◆ **What the exercise asks**: Write out the records in full and without alteration, setting aside their pictures.

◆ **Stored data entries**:
--------------------
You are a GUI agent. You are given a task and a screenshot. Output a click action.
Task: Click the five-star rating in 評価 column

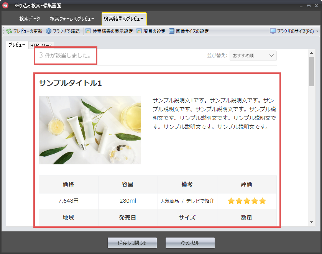246,201
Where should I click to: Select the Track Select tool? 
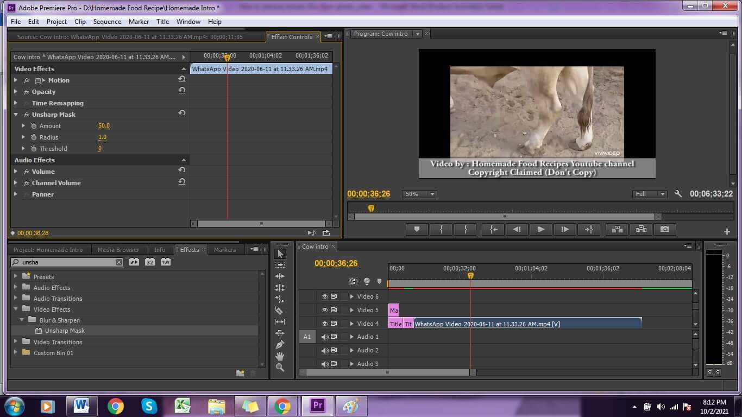pyautogui.click(x=280, y=265)
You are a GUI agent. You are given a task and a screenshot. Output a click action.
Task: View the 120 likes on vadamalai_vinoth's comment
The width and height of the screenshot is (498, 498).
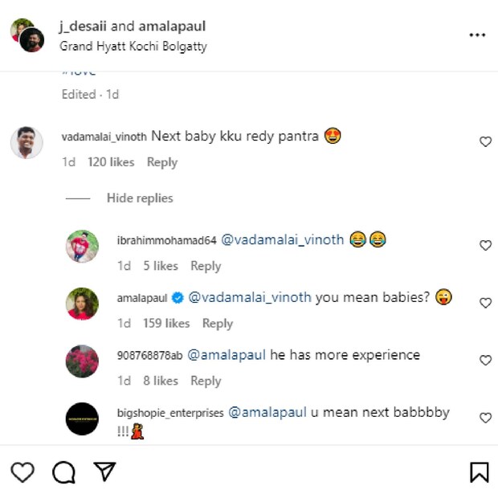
--------------------
◆ **Completed task**:
You are a GUI agent. You are given a task and a screenshot. Output a click action.
Task: Click the five-star rating in 評価 column

246,201
Where should I click to: Select the Track Select tool? 
pyautogui.click(x=280, y=265)
You are a GUI agent. You are given a task and a screenshot. Output a click action.
Task: View the 120 likes on vadamalai_vinoth's comment
The width and height of the screenshot is (498, 498).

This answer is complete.